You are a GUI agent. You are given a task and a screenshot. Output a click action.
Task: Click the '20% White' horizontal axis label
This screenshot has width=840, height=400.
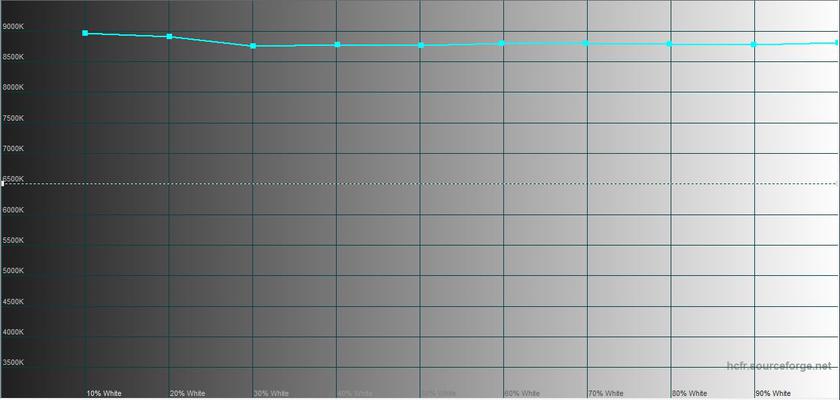187,393
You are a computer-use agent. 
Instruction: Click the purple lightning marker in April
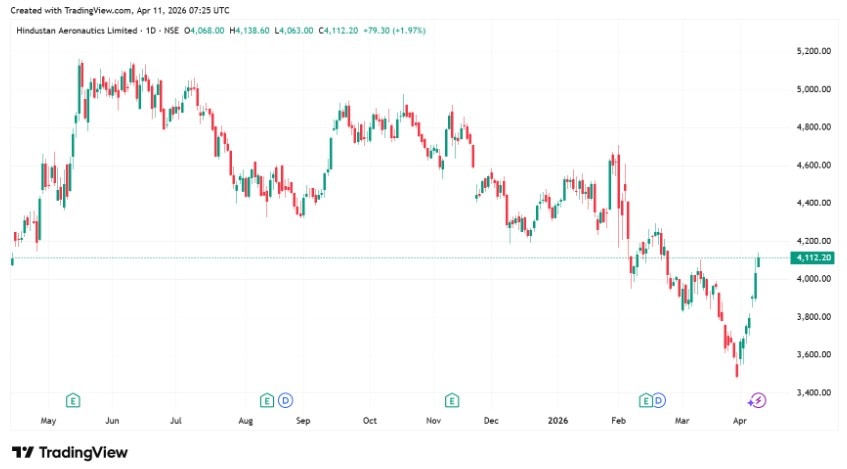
++++++++++
■ PROBLEM TO SOLVE ■
Would you please show every line of the material above that includes the string "agent"?

■ RESULT BELOW ■
You are a GUI agent. You are given a task and a screenshot. Output a click action.
You are a computer-use agent. 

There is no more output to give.